======== AUSGEWÄHLTER AUSZUG

Kapitel 3: MSCONS – Messwertübermittlung verstehen und nutzen

Im Herzen der deutschen Energiewirtschaft schlägt ein komplexes System des Datenaustauschs, das durch präzise definierte EDIFACT-Nachrichten am Laufen gehalten wird. Eine der wichtigsten dieser Nachrichten ist zweifellos die MSCONS (Metered Services Consumption Message). Sie ist das Medium der Wahl, wenn es um die Übermittlung von Messwerten – seien es Zählerstände, Lastgänge oder Summenzeitreihen – geht. Für jeden Sachbearbeiter in der Marktkommunikation und jeden IT-Verantwortlichen ist ein tiefes Verständnis der MSCONS-Nachricht unerlässlich, um die Prozesse von der Erfassung bis zur Abrechnung und dem Bilanzkreismanagement reibungslos zu gestalten. Dieses Kapitel beleuchtet den Aufbau, die Nutzung und die Bedeutung der MSCONS im Detail, immer im Kontext des BDEW-Regelwerks.

Die Rolle von MSCONS in der Energiewirtschaft

Die MSCONS-Nachricht ist das Fundament für die Abbildung des tatsächlichen Energieflusses. Ohne sie wäre eine korrekte Abrechnung, eine präzise Bilanzierung und ein funktionierendes Bilanzkreismanagement undenkbar. Ihre Hauptaufgaben umfassen:

  • Übermittlung von Zählerständen: Für die periodische Abrechnung und bei Lieferantenwechseln.
  • Übertragung von Lastgängen: Detaillierte Viertelstunden- oder Stundenwerte für RLM-Kunden (Registrierende Leistungsmessung) und die Bilanzierung.
  • Bereitstellung von Summenzeitreihen: Aggregierte Werte, die beispielsweise für die MaBiS (Marktregeln für die Bilanzkreisabrechnung Strom) relevant sind.
  • Kommunikation von Prognosewerten: In bestimmten Szenarien können auch Prognosen übermittelt werden.
  • Dokumentation von Messwertqualität: Informationen über die Qualität der Messwerte (z.B. gemessen, geschätzt, Ersatzwert).

Die korrekte und zeitnahe Übermittlung dieser Daten ist nicht nur für die interne Prozesskette von Energieversorgern und Netzbetreibern entscheidend, sondern auch eine regulatorische Anforderung, die durch das Energiewirtschaftsgesetz (EnWG) und die entsprechenden BDEW-Anwendungshandbücher untermauert wird.

================
======== DATENSATZAUSZÜGE

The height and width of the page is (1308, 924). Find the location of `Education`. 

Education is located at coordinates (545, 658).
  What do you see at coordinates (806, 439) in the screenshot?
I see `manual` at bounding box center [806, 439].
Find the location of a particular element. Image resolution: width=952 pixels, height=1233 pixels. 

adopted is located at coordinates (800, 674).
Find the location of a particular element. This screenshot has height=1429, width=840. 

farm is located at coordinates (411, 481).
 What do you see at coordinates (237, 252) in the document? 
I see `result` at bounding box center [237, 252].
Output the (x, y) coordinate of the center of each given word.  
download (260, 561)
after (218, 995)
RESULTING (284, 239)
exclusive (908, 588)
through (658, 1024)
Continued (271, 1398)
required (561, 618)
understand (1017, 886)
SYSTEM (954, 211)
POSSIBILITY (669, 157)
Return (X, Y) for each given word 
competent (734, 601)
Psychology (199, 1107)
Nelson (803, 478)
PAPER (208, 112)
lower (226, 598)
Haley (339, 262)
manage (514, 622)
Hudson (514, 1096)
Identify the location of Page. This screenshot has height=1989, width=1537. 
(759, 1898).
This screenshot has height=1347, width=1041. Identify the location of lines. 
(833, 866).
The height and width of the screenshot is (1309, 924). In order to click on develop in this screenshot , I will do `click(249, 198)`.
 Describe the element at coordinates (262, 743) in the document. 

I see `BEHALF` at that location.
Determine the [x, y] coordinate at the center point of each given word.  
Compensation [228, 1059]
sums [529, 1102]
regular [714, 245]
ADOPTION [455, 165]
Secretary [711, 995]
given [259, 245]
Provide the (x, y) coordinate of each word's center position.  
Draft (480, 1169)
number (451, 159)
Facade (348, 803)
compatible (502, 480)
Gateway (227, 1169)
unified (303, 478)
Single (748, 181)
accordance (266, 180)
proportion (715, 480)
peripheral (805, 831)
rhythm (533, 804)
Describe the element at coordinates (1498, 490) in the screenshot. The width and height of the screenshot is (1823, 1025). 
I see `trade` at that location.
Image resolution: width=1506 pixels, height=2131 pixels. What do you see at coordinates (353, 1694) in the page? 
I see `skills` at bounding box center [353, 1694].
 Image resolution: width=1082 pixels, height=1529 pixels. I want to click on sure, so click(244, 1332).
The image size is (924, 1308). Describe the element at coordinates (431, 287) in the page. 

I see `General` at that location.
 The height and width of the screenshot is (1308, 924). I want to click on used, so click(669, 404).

================

= AUFGABENSTELLUNG 1 =
Formulieren Sie den Kapitelauszug zu MSCONS ab „Die MSCONS-Nachricht ist“ bis einschließlich „gemessen, geschätzt, Ersatzwert).“ neu und setzen Sie dabei „Mengenbilanzierung“ anstelle von „Bilanzierung“ ein.
= AUFGABENSTELLUNG 2 =
Wofür steht die Abkürzung MaBiS im Kapitelauszug zu MSCONS?
= AUFGABENSTELLUNG 3 =
Setzen Sie den Kapitelauszug zu MSCONS nach seinem letzten Satz fort.

= ANTWORT 1 =
Die MSCONS-Nachricht ist das Fundament für die Abbildung des tatsächlichen Energieflusses. Ohne sie wäre eine korrekte Abrechnung, eine präzise Mengenbilanzierung und ein funktionierendes Bilanzkreismanagement undenkbar. Ihre Hauptaufgaben umfassen:

  • Übermittlung von Zählerständen: Für die periodische Abrechnung und bei Lieferantenwechseln.
  • Übertragung von Lastgängen: Detaillierte Viertelstunden- oder Stundenwerte für RLM-Kunden (Registrierende Leistungsmessung) und die Mengenbilanzierung.
  • Bereitstellung von Summenzeitreihen: Aggregierte Werte, die beispielsweise für die MaBiS (Marktregeln für die Bilanzkreisabrechnung Strom) relevant sind.
  • Kommunikation von Prognosewerten: In bestimmten Szenarien können auch Prognosen übermittelt werden.
  • Dokumentation von Messwertqualität: Informationen über die Qualität der Messwerte (z.B. gemessen, geschätzt, Ersatzwert).

= ANTWORT 2 =
Marktregeln für die Bilanzkreisabrechnung Strom

= ANTWORT 3 =
Aufbau einer MSCONS-Nachricht

Ähnlich wie andere EDIFACT-Nachrichten folgt auch die MSCONS einer standardisierten Struktur, die durch die EDIFACT-Hüllsegmente (UNB, UNH, UNT, UNZ) eingerahmt wird. Der Kern der MSCONS-Nachricht konzentriert sich auf die Darstellung der Messwerte und der zugehörigen Metadaten. Die wichtigsten Segmente, die den Inhalt einer MSCONS-Nachricht ausmachen, sind:

  • UNH (Message Header): Leitet die eigentliche MSCONS-Nachricht ein und identifiziert ihren Typ.
  • BGM (Beginning of Message): Gibt den Nachrichtentyp und eine Referenznummer an.
  • DTM (Date/Time/Period): Essentiell für die Zeitreihen. Hier werden die Gültigkeitszeiträume der Messwerte definiert.
  • RFF (Reference): Enthält Referenznummern, z.B. zur Marktlokation, zum Lieferantenwechsel oder zur Auftragsnummer.
  • NAD (Name and Address): Identifiziert die beteiligten Marktpartner, z.B. Absender (Messstellenbetreiber) und Empfänger (Netzbetreiber, Lieferant).
  • LOC (Place/Location Identification): Identifiziert die Marktlokation oder Messlokation, für die die Messwerte übermittelt werden.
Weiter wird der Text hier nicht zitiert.